▶ **PROBLEM TO WORK ON**:
Keep every line of the data below that has the string "Task" and present those lines.

▶ **INPUT**:
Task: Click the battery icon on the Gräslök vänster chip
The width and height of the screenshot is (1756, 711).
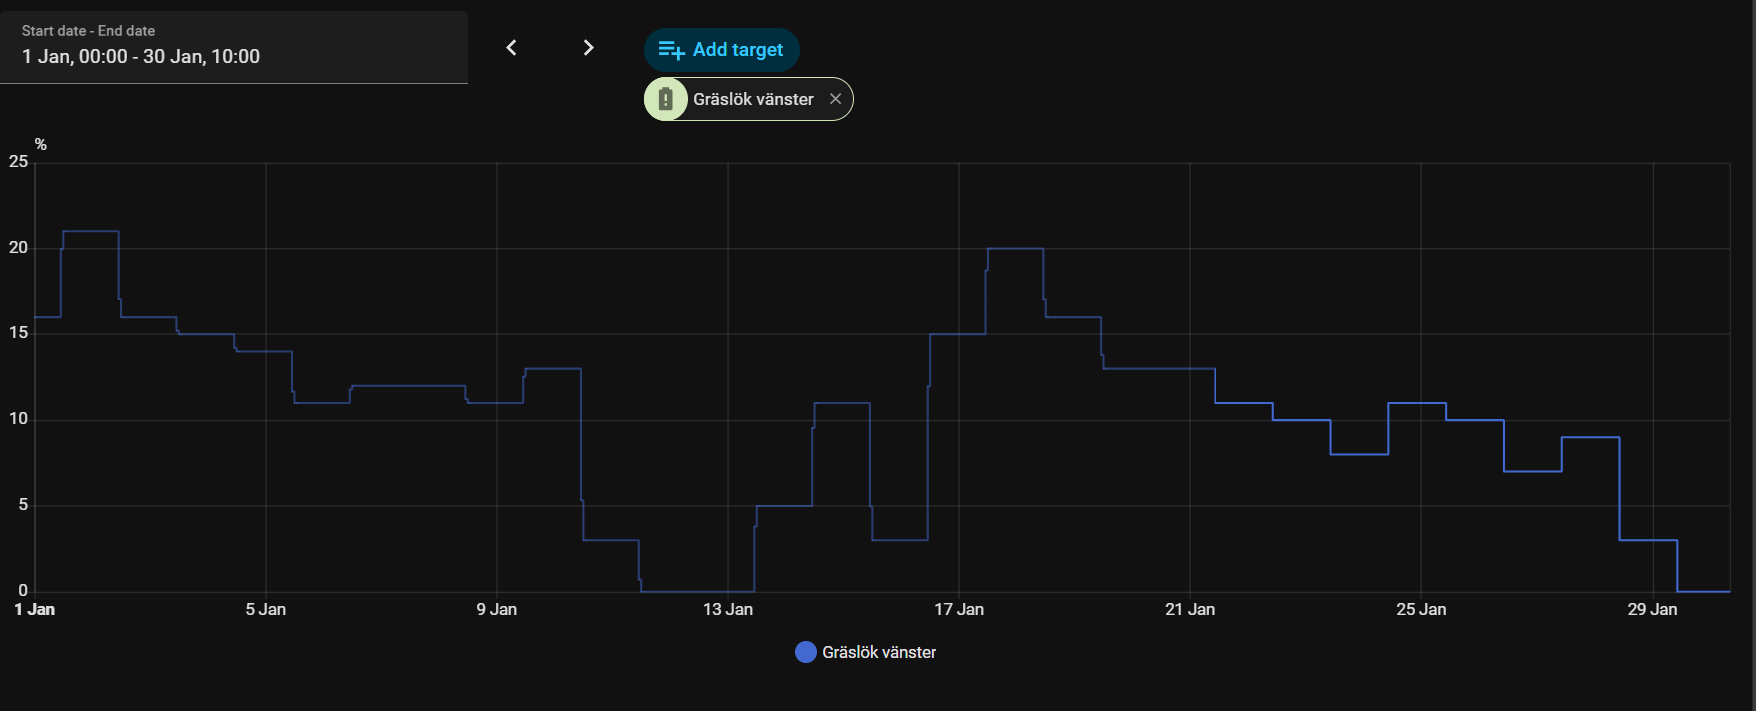Action: (666, 99)
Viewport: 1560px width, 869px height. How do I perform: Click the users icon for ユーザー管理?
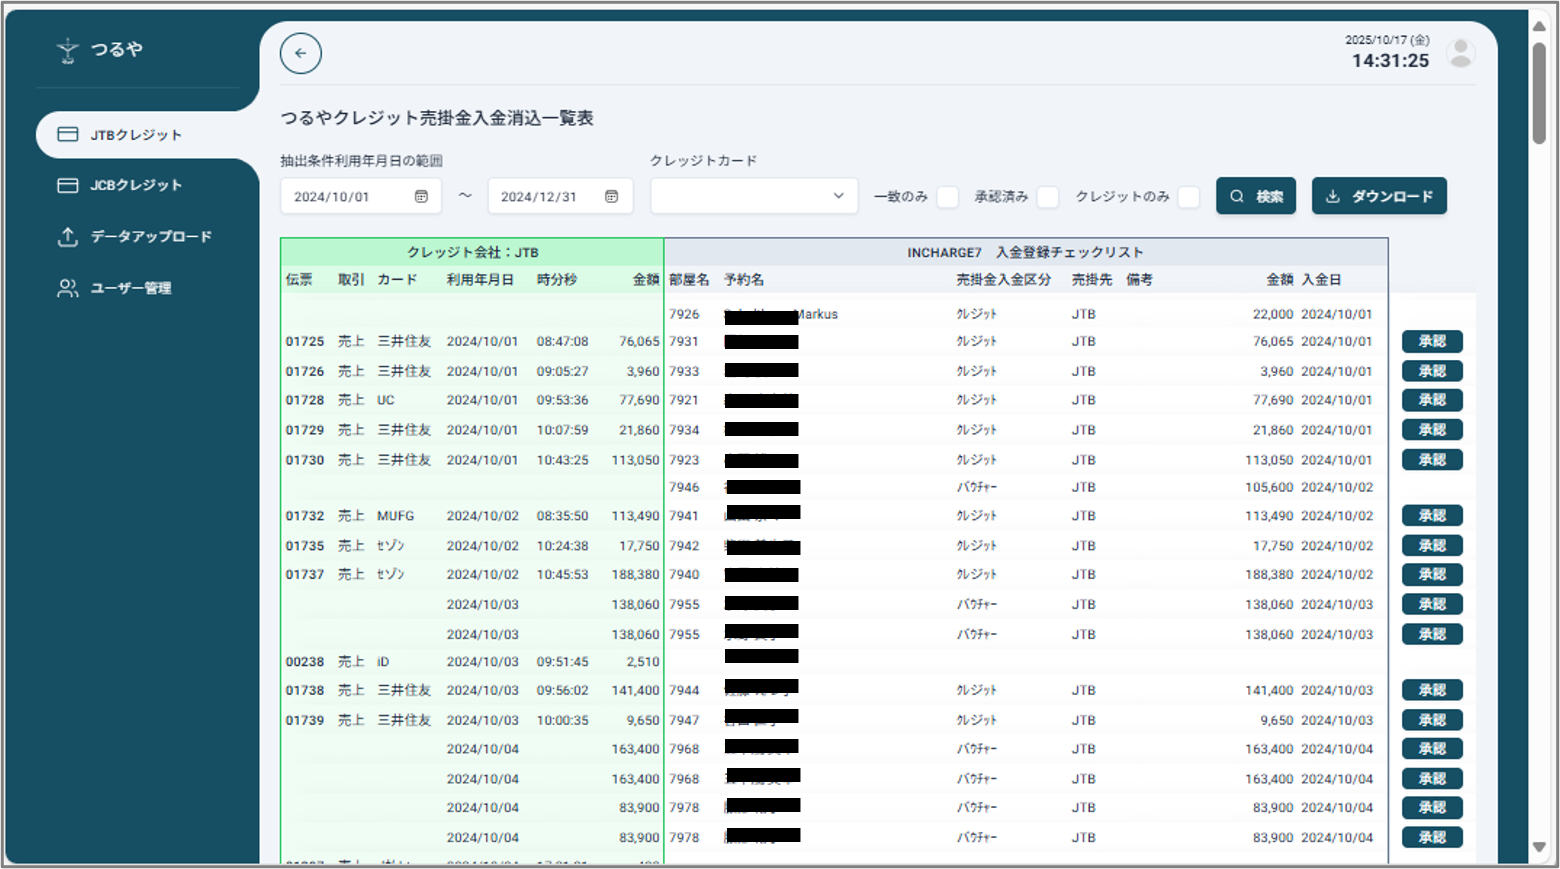coord(68,289)
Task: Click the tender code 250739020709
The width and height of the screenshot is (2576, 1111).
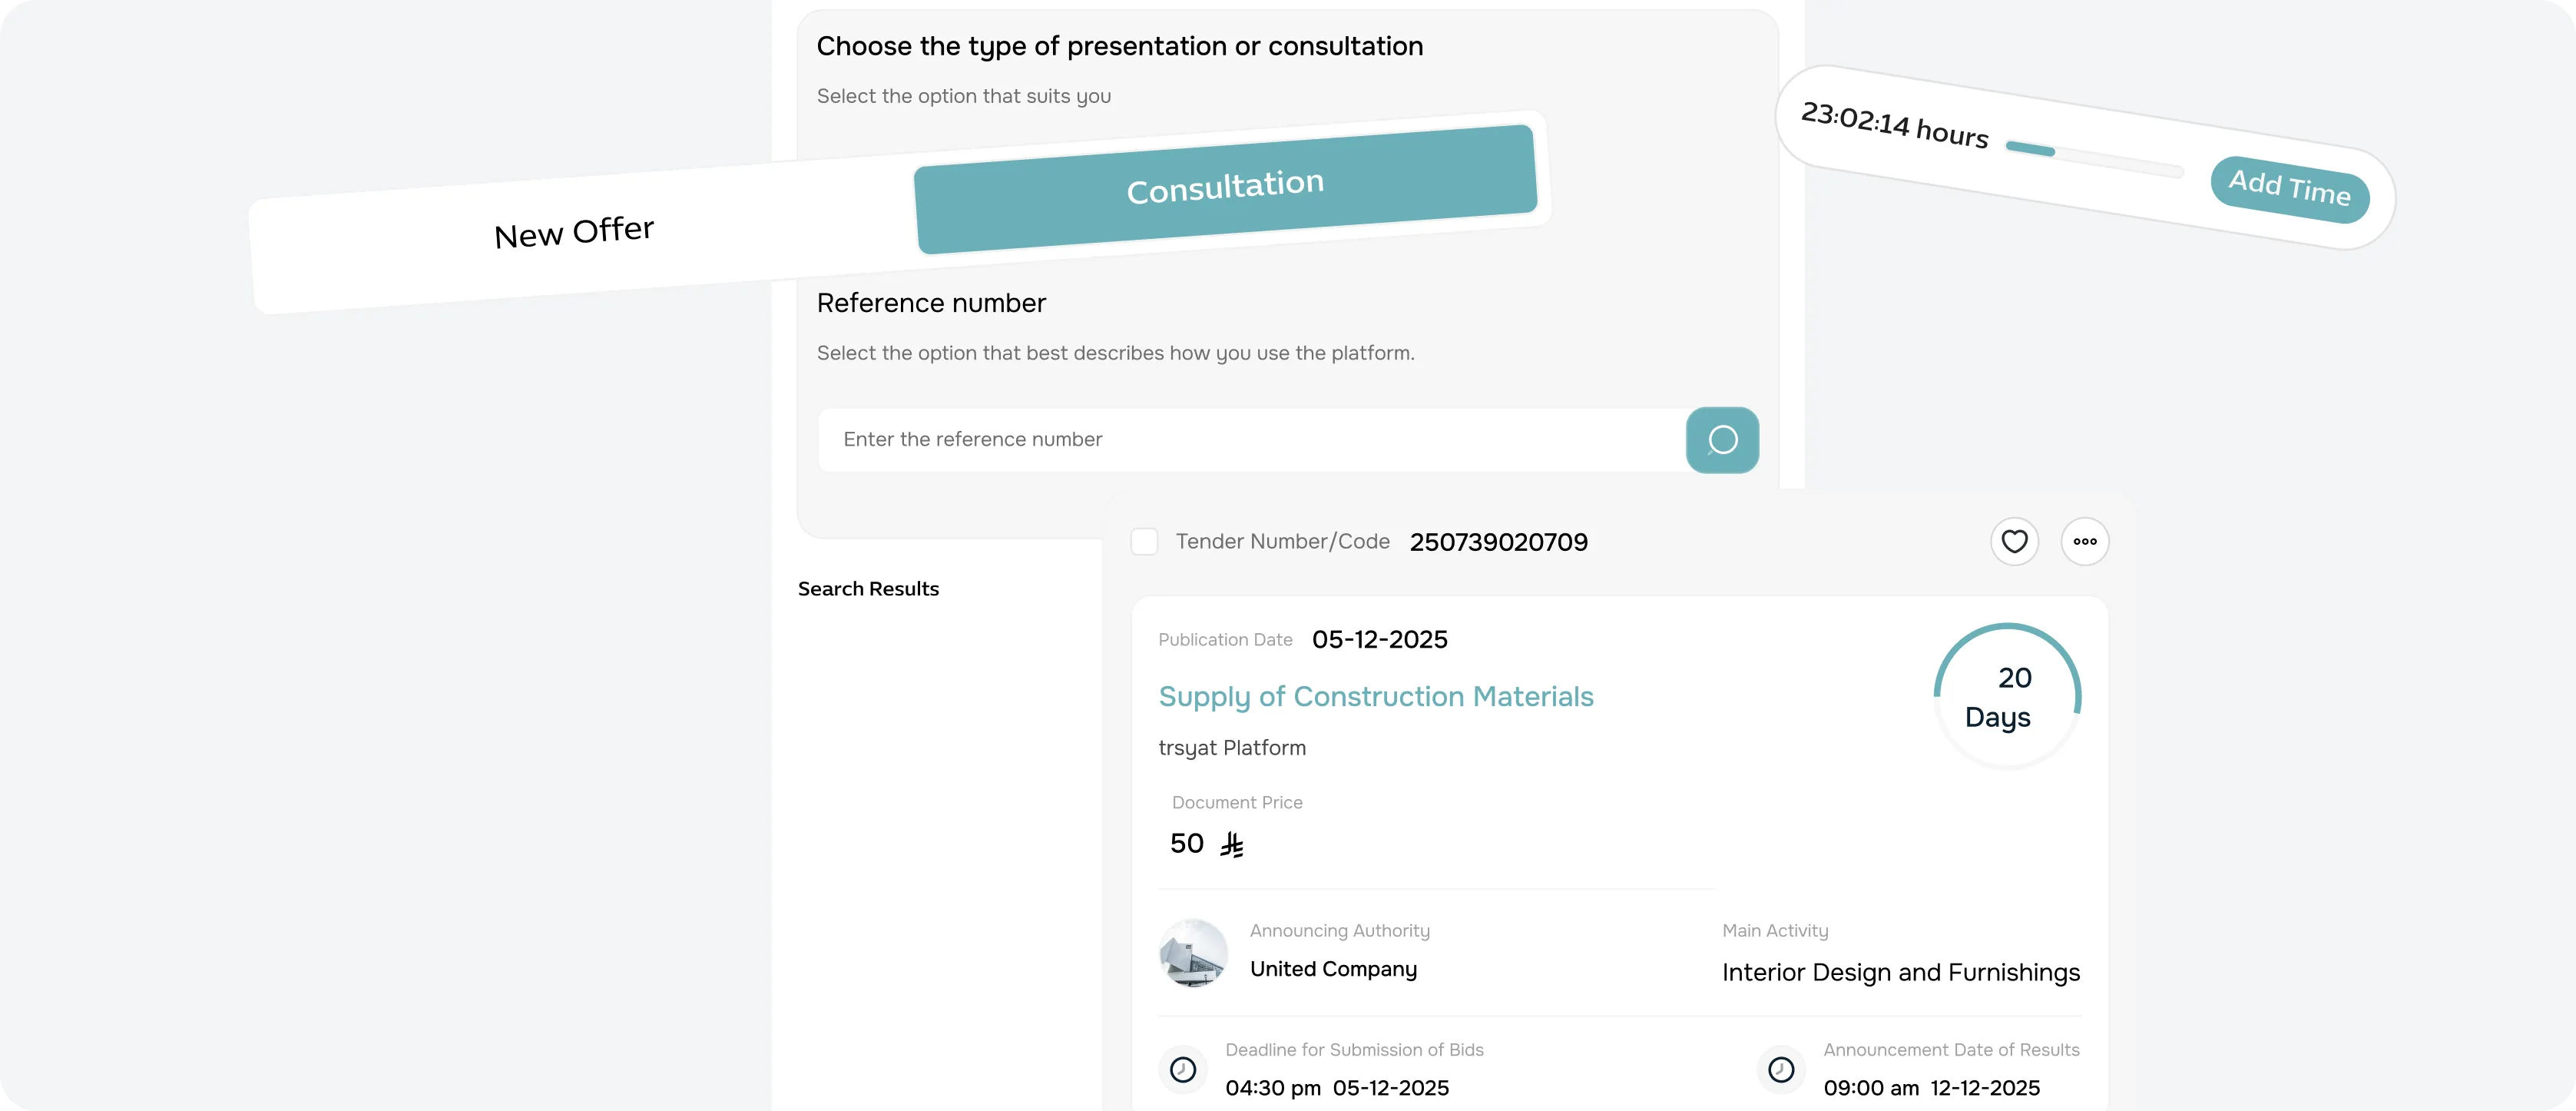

▶ **ANSWER**:
Task: Click the battery icon on the Gräslök vänster chip
Task: Click the tender code 250739020709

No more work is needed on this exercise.